RECORDS FOR THE TASK -

>>>

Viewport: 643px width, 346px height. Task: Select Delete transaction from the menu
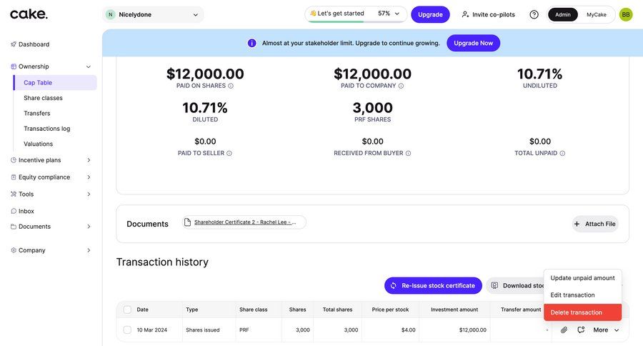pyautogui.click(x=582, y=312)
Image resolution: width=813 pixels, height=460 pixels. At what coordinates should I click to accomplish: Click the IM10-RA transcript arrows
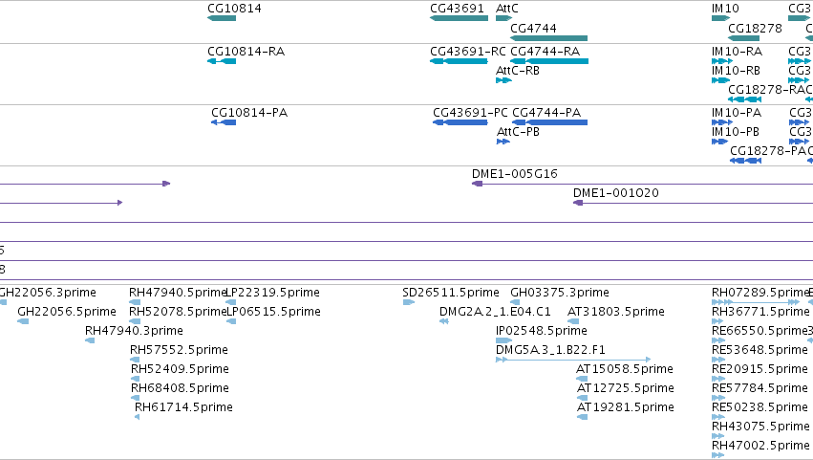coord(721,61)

<<<
>>>

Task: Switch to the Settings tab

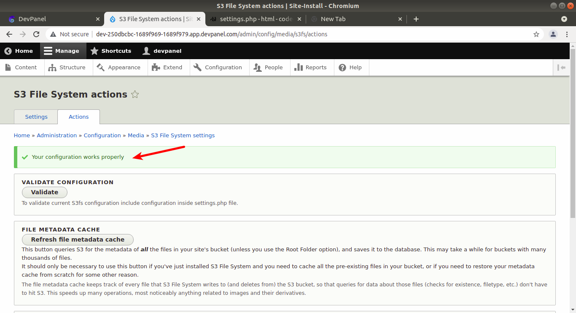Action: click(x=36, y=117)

<<<
>>>

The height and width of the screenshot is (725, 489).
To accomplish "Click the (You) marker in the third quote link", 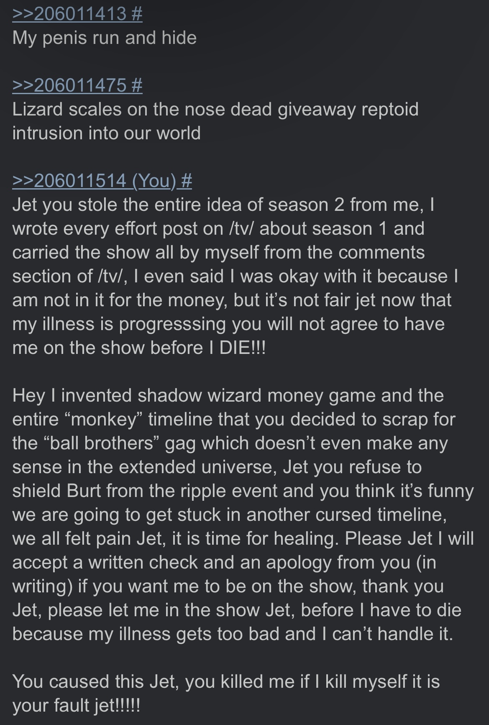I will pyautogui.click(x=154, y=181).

<<<

TASK TO CARRY OUT -
Can you turn everything from the line containing "Image resolution: width=813" down to the line containing "coord(721,61)" into a JSON list of strings, one string per line, with blank lines skipped and the pictures left out?

TASK RESULT -
[
  "Image resolution: width=813 pixels, height=460 pixels. At what coordinates should I click to accomplish: Click the IM10-RA transcript arrows",
  "coord(721,61)"
]